During some research and some test I've come across the InternetGetCookie function. This function allows you to get the cookies stored by the Internet Explorer and assign them to your web request.

Here is the code I've come to:



public class RequesstWithCookie
{


[DllImport("wininet.dll", CharSet = CharSet.Auto, SetLastError = true)]

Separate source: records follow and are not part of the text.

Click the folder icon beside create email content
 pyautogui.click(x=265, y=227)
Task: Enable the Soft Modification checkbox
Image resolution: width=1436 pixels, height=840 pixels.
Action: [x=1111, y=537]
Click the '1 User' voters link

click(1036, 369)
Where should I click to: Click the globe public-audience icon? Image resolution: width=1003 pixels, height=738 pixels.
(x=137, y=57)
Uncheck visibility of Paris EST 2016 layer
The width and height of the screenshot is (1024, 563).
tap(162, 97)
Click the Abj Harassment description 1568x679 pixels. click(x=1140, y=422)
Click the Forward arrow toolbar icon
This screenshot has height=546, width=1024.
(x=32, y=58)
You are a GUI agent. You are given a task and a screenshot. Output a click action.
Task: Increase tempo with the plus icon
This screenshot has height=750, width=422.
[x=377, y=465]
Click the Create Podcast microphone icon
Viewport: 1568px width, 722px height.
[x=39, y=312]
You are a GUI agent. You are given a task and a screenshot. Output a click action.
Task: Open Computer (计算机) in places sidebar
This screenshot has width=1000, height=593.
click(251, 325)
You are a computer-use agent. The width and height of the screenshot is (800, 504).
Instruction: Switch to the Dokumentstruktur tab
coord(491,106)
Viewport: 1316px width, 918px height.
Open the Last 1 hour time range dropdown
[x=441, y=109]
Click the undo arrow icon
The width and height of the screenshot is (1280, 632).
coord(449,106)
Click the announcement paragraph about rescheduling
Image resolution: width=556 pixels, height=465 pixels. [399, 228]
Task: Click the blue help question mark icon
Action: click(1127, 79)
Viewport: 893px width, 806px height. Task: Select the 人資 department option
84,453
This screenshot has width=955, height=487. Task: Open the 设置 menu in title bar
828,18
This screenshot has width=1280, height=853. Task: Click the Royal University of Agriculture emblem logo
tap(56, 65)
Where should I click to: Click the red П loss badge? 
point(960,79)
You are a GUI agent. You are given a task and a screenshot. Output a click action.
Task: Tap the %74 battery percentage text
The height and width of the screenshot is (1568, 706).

static extern bool InternetGetCookie(string lpszUrlName, string lpszCookieName,
[Out] StringBuilder lpszCookieData, [MarshalAs(UnmanagedType.U4)] out int lpdwSize);


CookieContainer cookies;


public RequesstWithCookie(String siteUrl)

{

LoadCookies(siteUrl);

}


public HttpWebRequest CreateRequest(string pageUrl)

{

Uri uri = new Uri(pageUrl);


HttpWebRequest request = null;
request = (HttpWebRequest)WebRequest.Create(uri);
request.CookieContainer = cookies;


return request;

}


private void LoadCookies(String url)
{


cookies = new CookieContainer();
Uri uri = new Uri(url);


StringBuilder cookieBuilder = new StringBuilder(new string(' ', 256), 256);

int cookieSize = cookieBuilder.Length;


if (!InternetGetCookie(url, null, cookieBuilder, out datasize))

{

if (datasize <> 0)

{

return;

}


cookieBuilder = new StringBuilder(datasize);

InternetGetCookie(url, null, cookieBuilder, out datasize);

}


cookies.SetCookies(uri, cookieBuilder.ToString().Replace(";", ","));

}

}




Hope this code will help somebody else to not lose an hour or more to find this out.

3 comments:

Anonymous said...

Dude! what do you mean by
if (cookieSize <>
{
return;
}

Anonymous said...

Martin, what does the following do?

if (cookieSize <>
{
return;
}

Martin Marinov said...

Sorry for this error. Actually the member is datasize and not cookieSize. Also the comparison is with 0. The post is updated.